Traditionen und Arten des Hochzeitsschmucks

Donnerstag, 21. Oktober 2010

Ratgeber

Heiraten war früher und ist noch vielerorts nichts anderes als eine Art des Handels. Die Braut wird je nach Stand und Schönheit sozusagen erkauft. Als Zahlungsmittel werden besonders gern Naturalien angenommen, zum Beispiel war es in Ägypten üblich, den Wert einer Braut mit Kamelen aufzuwiegen, oder bei den Inuit mit Eisbärfellen. Je reicher und schöner eine Braut, desto mehr musste man ihr bzw. für sie bieten, eine Tradition, die vor allem bei Naturvölkern nach wie vor aktuell ist und in etwas abgewandelter Form auch in unserer modernen Gesellschaft.So war uns ist es auch noch üblich, die Braut zu ihrer Vermählung mit besonders wertvollem Schmuck auszustatten. Damit sind nicht die Trauringe gemeint, sondern auch alte Familienschmuckstücke, die von Generation zu Generation bei der Hochzeit weitergegeben werden. Dabei geht es nicht vorwiegend darum, die Schönheit der Braut, sondern ihren Reichtum und ihr damit ihr Ansehen und ihren Wert zu demonstrieren.  Später wird sie diesen ihrer ältesten Tochter oder Enkeltochter an deren Hochzeitstag überreichen.
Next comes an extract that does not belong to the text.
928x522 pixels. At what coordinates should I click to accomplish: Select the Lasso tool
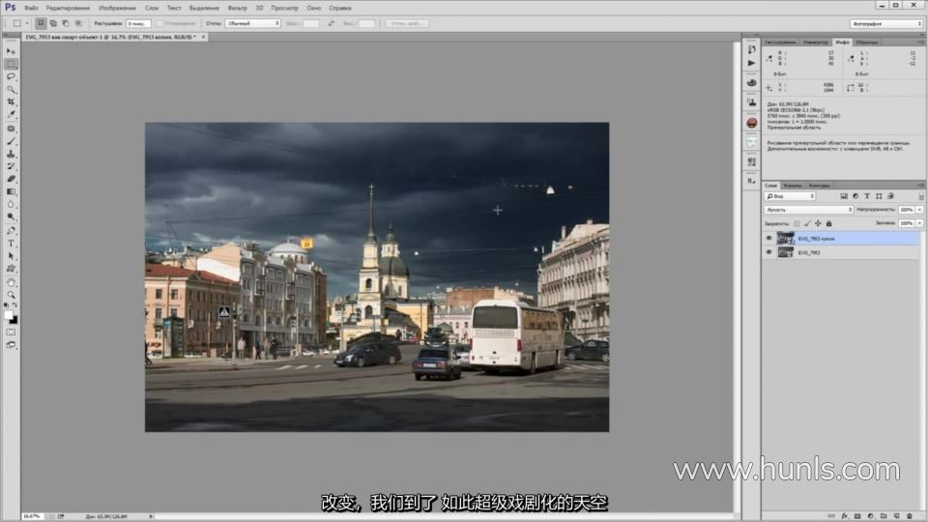point(12,76)
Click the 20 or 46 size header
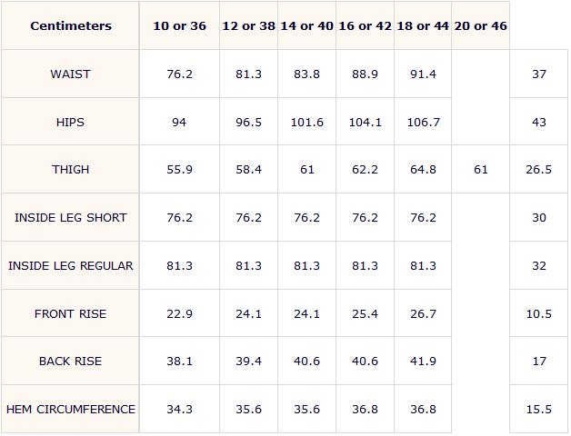Screen dimensions: 571x436 coord(481,25)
Hochzeitsschmuck bezieht sich aber nicht allein auf Geschmeide aus Gold und Silber, sondern auch auf andere Accessoires für die Hochzeit. Hierzulande allgemein als „Aussteuer” bezeichnet werden neben Haus und Hof auch sehr wertvolle Haushaltsgegenstände. Das können zum Beispiel reicht bestickte Wäschestücke, wertvolle Möbel, Gemälde, Silberbesteck oder edles Porzellan sein. Solche Dinge werden dann allerdings nie Alltag verwendet, sondern höchstens als Tischdeko zur Hochzeit. Danach verstaut man sie in Vitrinen oder Schränken bis sie der nächsten Generation bei der Hochzeit überreicht werden können.

Solche Familienerbstücke gewinnen natürlich im Laufe der Jahrzehnte und Jahrhunderte einen unschätzbaren Wert. Nicht nur durch ihr antiquarisches Alter, sondern vor allem durch den ideellen Wert. Wenn eine Braut zu ihrer Hochzeit einen Ring oder eine Halskette trägt, die schon ihre Großmutter oder Urgroßmutter zur Hochzeit trugen, wird sie damit eine ganz besondere Bindung eingehen und sich auf den Moment freuen, wenn sie diesen Familienschmuck weitergeben darf.